American music manager (1955–1981)

Anya Phillips (February 1955 – June 19, 1981) was a Taiwanese fashion designer and the co-founder of the New York nightclub the Mudd Club. Phillips influenced the fashion, sound, and look of the New York-based no wave scene of the late 1970s. She was also the manager and girlfriend of musician James Chance (aka James White).

==Life and career==
Phillips was born in Taiwan in 1955. Her mother traveled to Taiwan from Beijing, China, with her first husband before the Chinese Civil War ended in 1949. As the Nationalist Party moved the government to Taiwan while the Communist Party controlled mainland China, her mother was not to return to China due to political rivalry. Later her mother married a military attaché of the American embassy, Wade Phillips, and gave birth to her brother Kris Phillips, who is later known by his stage name as Fei Xiang. Phillips grew up in Taiwan and on various military bases.

As a teenager, Phillips began sketching clothing designs. She met her close friend Sylvia Reed, who later married Lou Reed, while attending the Taipei American School. After graduation, Phillips moved to New York City to attend Parsons School of Design in 1974. She had been awarded a full scholarship, but she dropped out shortly after her studies began.

Phillips arrived in Manhattan during the burgeoning downtown punk scene. She worked as a photojournalist for New York Rocker and Punk magazine. She was nicknamed "Anya Chowmein" when she was writing for Punk.

Phillips became a fixture in the Manhattan nightclub scene. She formed a fake band with Diego Cortez and Duncan Smith in 1977, and she had a dominatrix act at CBGB with Terence Sellers. Phillips persuaded filmmaker Steve Maas to open a nightclub, envisioning it as an elegant place called the Molotov Cocktail Lounge. Phillips, Maas, and Cortez opened the Mudd Club in 1978. She was to manage the club, but her involvement ended after a dispute with Maas.

Phillips was also involved in New York City's late-1970s underground film scene, appearing in Amos Poe's The Foreigner in 1978. She worked with Cortez to shoot his film Grutzi Elvis in Munich.

Phillips went on to manage James Chance and the Contortions and, for a brief period, Lydia Lunch. Phillips first encountered James Chance and the Contortions at a Colab benefit for X Motion Picture Magazine in March 1978. For the Contortions' debut album Buy, she photographed Sellers wearing an outfit she designed for the album's cover artwork. Not knowing how to sew, she designed dresses by tying together strips of cloth. Singer Debbie Harry wore a dress made by Phillips on the cover of the Blondie album Plastic Letters (1978), and again on the cover for her 1983 single "Rush Rush."

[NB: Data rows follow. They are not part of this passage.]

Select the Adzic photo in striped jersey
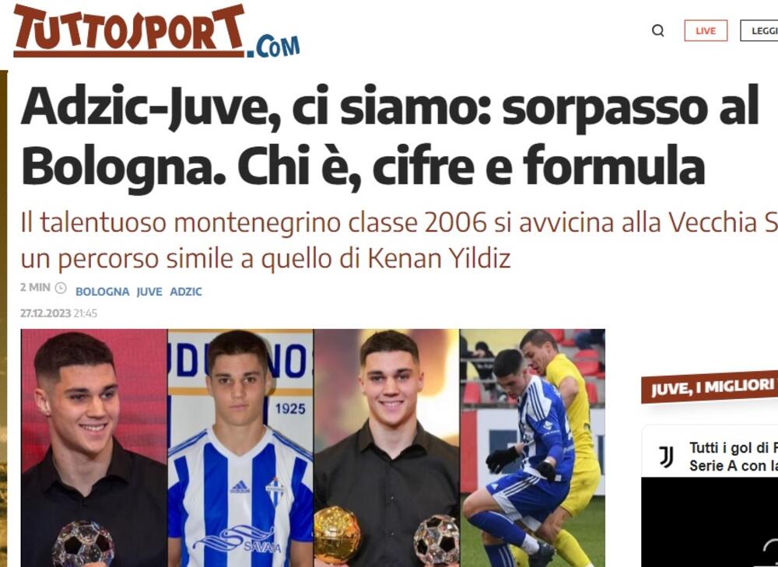Screen dimensions: 778x567 pos(240,448)
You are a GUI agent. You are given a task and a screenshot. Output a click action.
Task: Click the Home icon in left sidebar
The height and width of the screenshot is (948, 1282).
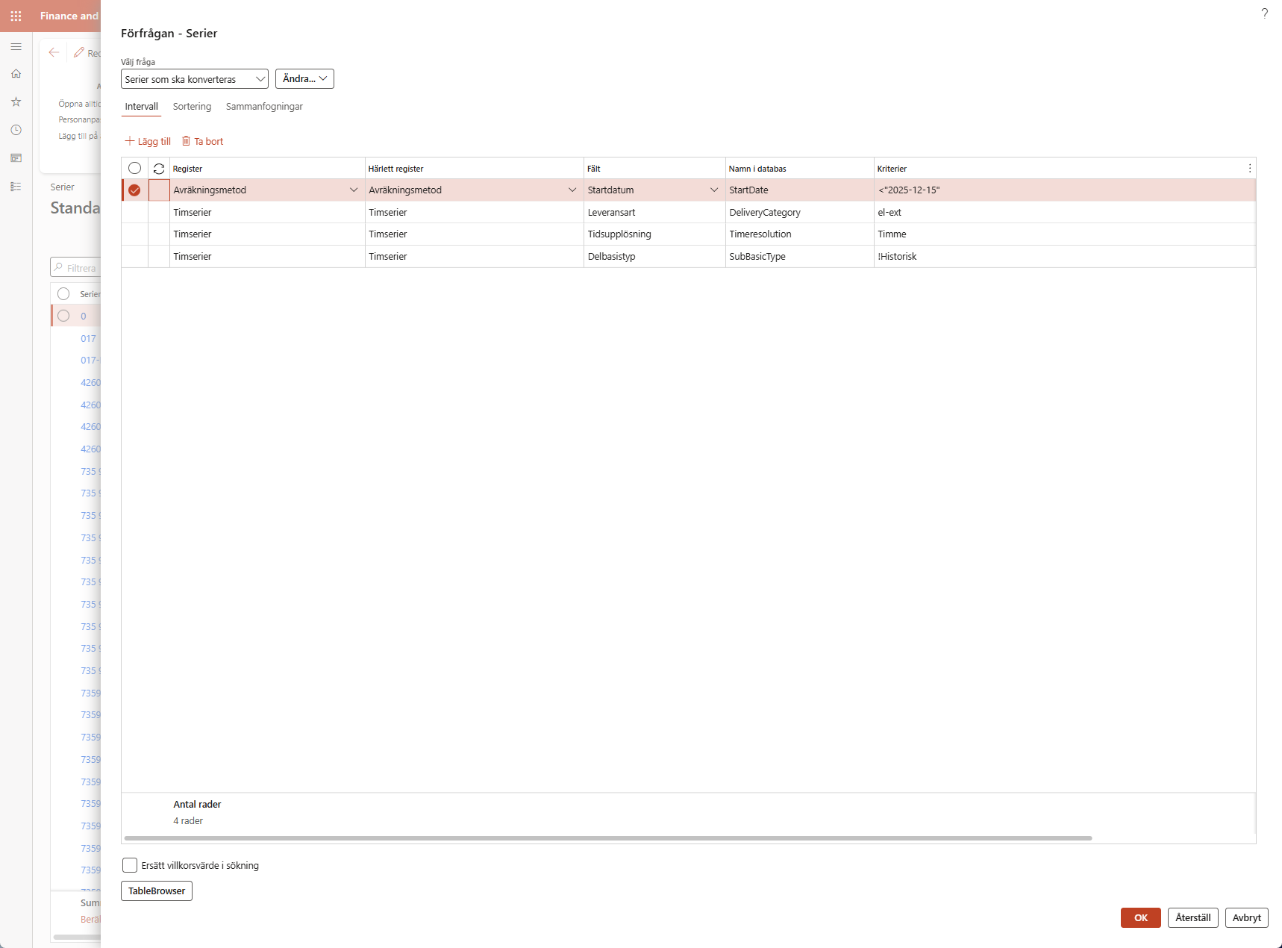point(16,74)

Phillips makes a rare vocal appearance in the recording of the James Chance and the Contortions concert in Rotterdam, Netherlands in June 1980 (tape released on ROIR in 1990), to introduce the band and sing backing vocals on the songs "I Danced with a Zombie" and "Melt Yourself Down".

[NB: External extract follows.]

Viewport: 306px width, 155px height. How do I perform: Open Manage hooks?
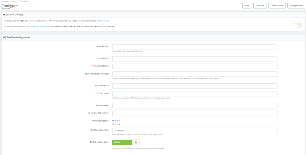point(296,6)
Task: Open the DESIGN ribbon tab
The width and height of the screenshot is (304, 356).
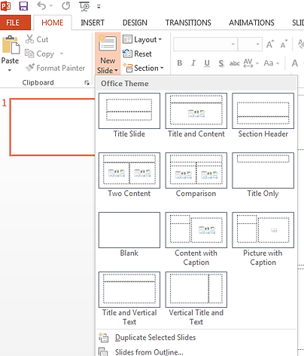Action: [x=135, y=23]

In 1979, Phillips was diagnosed with cancer. To help pay for Phillips' chemotherapy, Chance organized a benefit concert at Bond's in New York in May 1981. The performers included James Chance and the Contortions, Debbie Harry, Chris Stein, Nile Rodgers, Bernard Edwards, Fab 5 Freddy, Kid Creole and the Coconuts, Walter Steding, and Chris Spedding.

==Death and legacy==
In June 1981, Phillips was taken to Westchester Hospital in New York City by her friend Debbie Harry. Phillips had had been ill but, according to Sylvia Reed, refused to admit the extent of her health problems. She died of brain cancer at the age of 26 in Valhalla, New York on June 19, 1981.

James Chance dedicated his album Sax Maniac to her in 1982.